I was sickened by the accusations. I had liked Mark and now I had to keep this quiet investigaion under my hat until they found more evidence. It didnt’ take long. They had every store he commonly worked in print usage records and compare it to purchases. My store alone had about a 4000 tab discrepancy of Hydrocod/APAP-5/500 alone over that 2 year period. I was also missing about 2000 Diazepam 5mg.
Armed with all that information, the company sent security out to the store to interveiw Mark. He politely went up to the office with them. About a half hour later he sauntered back (alone), grabbed his coat, and said he had to go with them. Five minutes later, one member of security came back and asked “Where’s Mark?” “With you?” we answered. Apparently the men of Security aren’t brain trusts.

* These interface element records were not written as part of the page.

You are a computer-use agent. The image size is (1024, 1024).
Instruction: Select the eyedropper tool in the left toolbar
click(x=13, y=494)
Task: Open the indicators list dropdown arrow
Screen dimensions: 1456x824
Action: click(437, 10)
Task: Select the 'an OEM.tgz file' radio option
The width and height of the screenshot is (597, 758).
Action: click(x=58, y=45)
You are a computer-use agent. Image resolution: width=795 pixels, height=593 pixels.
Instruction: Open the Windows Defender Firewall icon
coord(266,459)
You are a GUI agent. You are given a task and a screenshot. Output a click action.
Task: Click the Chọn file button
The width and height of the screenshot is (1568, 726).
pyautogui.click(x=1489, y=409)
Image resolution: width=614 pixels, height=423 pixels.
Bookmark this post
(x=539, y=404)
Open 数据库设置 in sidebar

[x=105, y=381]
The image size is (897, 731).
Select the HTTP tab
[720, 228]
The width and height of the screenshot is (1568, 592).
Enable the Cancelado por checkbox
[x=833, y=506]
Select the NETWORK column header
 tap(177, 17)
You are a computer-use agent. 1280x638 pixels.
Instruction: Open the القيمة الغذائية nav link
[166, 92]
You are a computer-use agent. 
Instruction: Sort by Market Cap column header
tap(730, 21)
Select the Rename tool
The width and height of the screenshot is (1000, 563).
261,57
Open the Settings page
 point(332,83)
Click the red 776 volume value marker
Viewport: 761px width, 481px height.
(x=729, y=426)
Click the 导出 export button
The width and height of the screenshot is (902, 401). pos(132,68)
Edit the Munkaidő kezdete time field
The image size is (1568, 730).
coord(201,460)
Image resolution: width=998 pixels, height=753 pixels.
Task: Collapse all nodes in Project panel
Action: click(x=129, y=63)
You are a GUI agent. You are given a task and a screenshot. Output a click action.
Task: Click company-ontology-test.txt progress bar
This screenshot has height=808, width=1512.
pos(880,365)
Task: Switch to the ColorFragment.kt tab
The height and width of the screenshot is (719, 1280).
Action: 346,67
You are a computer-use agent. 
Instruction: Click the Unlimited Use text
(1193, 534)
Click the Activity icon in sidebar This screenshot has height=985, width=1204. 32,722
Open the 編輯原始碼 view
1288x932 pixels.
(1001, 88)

They let Mark go and get his coat unescorted and he bolted.
I never saw him again.
Reports were filed, procedures were altered, and eventually the fallout settled on the incident. Somebody asked me why I didn’t notice I was missing narcotics? I almost laughed in their face. “We go thru something like 2000+ Hydrocod/Apap tabs a WEEK around here. 2000×52 weeks is 104,000 tabs a year. Thats 208 bottles a year, or 416 bottles over a 2 year span. 4000 tabs is a lot of tabs, but it represented only 1.9% of what we actually dispensed over that 2 year span. It averaged 166 tabs per month.
I liked him, but he violated our trust. Somebody said he moved to Thailand, somebody else thought they saw him on the east side of town. I don’t care.
Its been years. Techs have come and gone. I’d prefer to trust every one of them, but I cannot and don’t want to watch them day and night. Even I have to take a bathroom break now and then. I have learned that if a person wants to steal, they will. For every measure intended to stop theft, there will be another way around it. I once said, “if you want to stop stealing then we have to practice naked and everything in the pharmacy has to be transparent.”
Know what? I am sure somebody would find a way.